Human Rights Activists Demand End To Trafficking, Female Genital Mutilation In South East

The National Human Rights Commission (NHRC) in collaboration with Cezimo Nigeria Limited has staged an advocacy campaign against human trafficking, female genital mutilation, stigmatization against persons living with HIV/Aids and Osu Caste System in the South East.

While speaking at the event held at Brainchild School Alulu, Ngor-Okpala LGA, Imo State, St. Claver’s Catholic Parish, Umuleghele in Isiala-Ngwa South LGA, Abia State, Madonna Secondary School, Uga, Aguata, Anambra State and other places in South East, the NHRC resource person, Dr (Mrs) Bena Okonkwo defined human trafficking as “The recruitment, transportation, transfer, harbouring, or receipt of persons by means of the threat or use of force, or other forms of coercion, of abduction, of fraud, of deception, vulnerability or of giving or receiving of payments or benefits to achieve the consent of a person having control over another person, for the purpose of exploitation.”

She disclosed that findings  have revealed that more women are trafficked than men as mostly younger women between the ages of 14 and 35 years are the most vulnerable.

Dr. Okonkwo advised mothers to be vigilant to avoid situations where their daughters and sons would be deceived and lured into perilous adventures abroad in the search for greener pastures.

Lamenting further on the implications of human trafficking in Nigeria, Dr. Okonkwo disclosed that such development has continued to pose a threat to  economic development, advancement and human capital development as well as sapping the potentials of the nation by frustrating the aspirations of the young people.

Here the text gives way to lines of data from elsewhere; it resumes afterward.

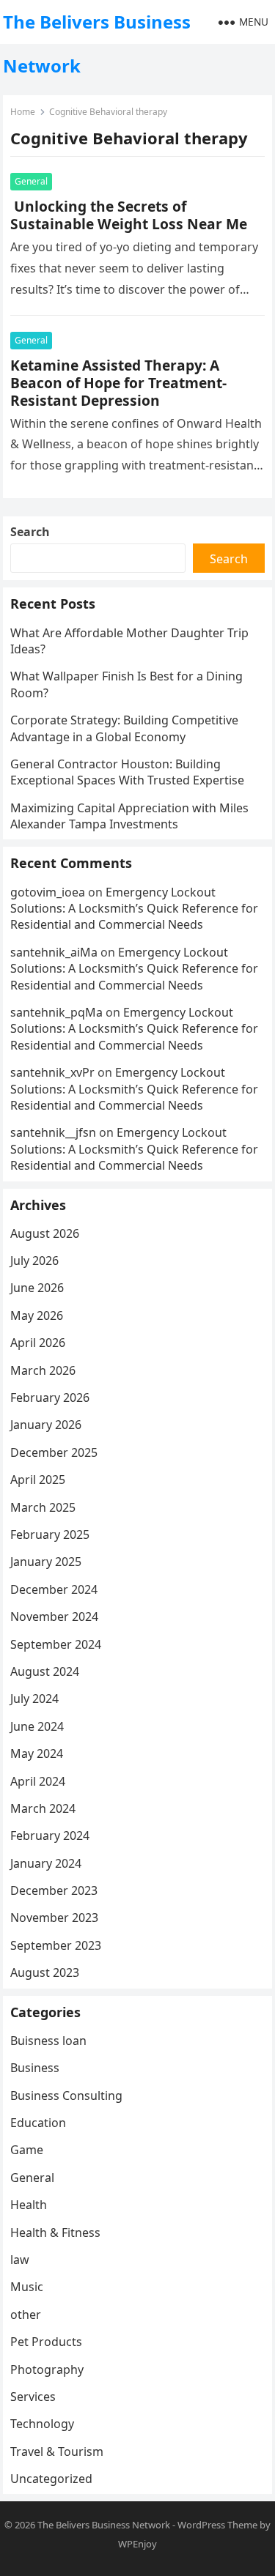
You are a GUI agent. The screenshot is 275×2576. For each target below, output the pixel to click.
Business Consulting (66, 2095)
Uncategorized (51, 2479)
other (25, 2314)
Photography (47, 2369)
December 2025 (54, 1452)
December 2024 (54, 1589)
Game (26, 2150)
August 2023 (44, 1972)
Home (22, 111)
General (31, 181)
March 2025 (43, 1507)
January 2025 (45, 1562)
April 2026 (37, 1343)
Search (30, 532)
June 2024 (37, 1726)
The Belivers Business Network (97, 44)
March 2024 (43, 1808)
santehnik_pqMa (56, 1012)
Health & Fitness (55, 2232)
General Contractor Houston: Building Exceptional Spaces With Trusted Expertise (127, 772)
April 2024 (37, 1781)
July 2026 (34, 1260)
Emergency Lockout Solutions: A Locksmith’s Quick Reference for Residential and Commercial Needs (134, 908)
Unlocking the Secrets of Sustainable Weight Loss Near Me (128, 215)
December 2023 (54, 1890)
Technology (42, 2424)
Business (34, 2068)
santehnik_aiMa (54, 952)
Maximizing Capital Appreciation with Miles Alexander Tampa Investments (129, 816)
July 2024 (34, 1698)
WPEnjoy (137, 2543)
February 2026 (49, 1397)
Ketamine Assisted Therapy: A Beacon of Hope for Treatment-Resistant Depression (118, 382)
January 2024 (45, 1863)
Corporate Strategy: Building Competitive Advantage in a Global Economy (124, 728)
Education (38, 2123)
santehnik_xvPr (52, 1072)
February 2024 (49, 1835)
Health (28, 2205)
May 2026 (36, 1315)
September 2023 (55, 1945)
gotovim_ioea (47, 892)
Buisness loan (48, 2041)
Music (26, 2287)
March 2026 (43, 1370)
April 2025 (37, 1479)
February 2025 (49, 1534)
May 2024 (36, 1753)
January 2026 (45, 1425)
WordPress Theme (217, 2524)
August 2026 (44, 1233)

While enumerating the health implications of female genital mutilation, which according to her, include bleeding resulting from the ruptured veins and arteries in the clitoris, injury to nearby genital tissues like the anus and urethra, Dr. Okonkwo enjoined religious leaders, health workers and community leaders to join the advocacy against such practice.

On the stigmatization and discrimination against persons living with HIV/Aids,  Dr. Okonkwo posited that such behaviour has kept people away from seeking HIV/Aids information, adopting preventive measures, getting tested, disclosing their serostatus and assessing treatment.

“Rather than stigmatize and discriminate against HIV/Aids patients, we should sympathize with them and encourage them to seek for medical care in recognized hospitals”, she posited.

Speaking further on the obnoxious Osu Caste system in some parts of Igbo land, Dr. enjoined traditional rulers, governors, church leaders and other stakeholders to come together and abolish it to enable the future generation to live in peace and harmony.

In his brief remarks, Tony Nwodo, who represented Cezimo Nigeria Limited said the advocacy is conceived to educate the people especially those dwelling at the rural areas on the dangers of those obnoxious practices that rob off the dignity in human beings.

He tasked the participants to spread the message to the churches, women groups and to their families to make the society better for everyone.

The events attracted the presence of the Civil Society community led by Comrade Chibundu Uchegbu, community and religious leaders as well as other stakeholders.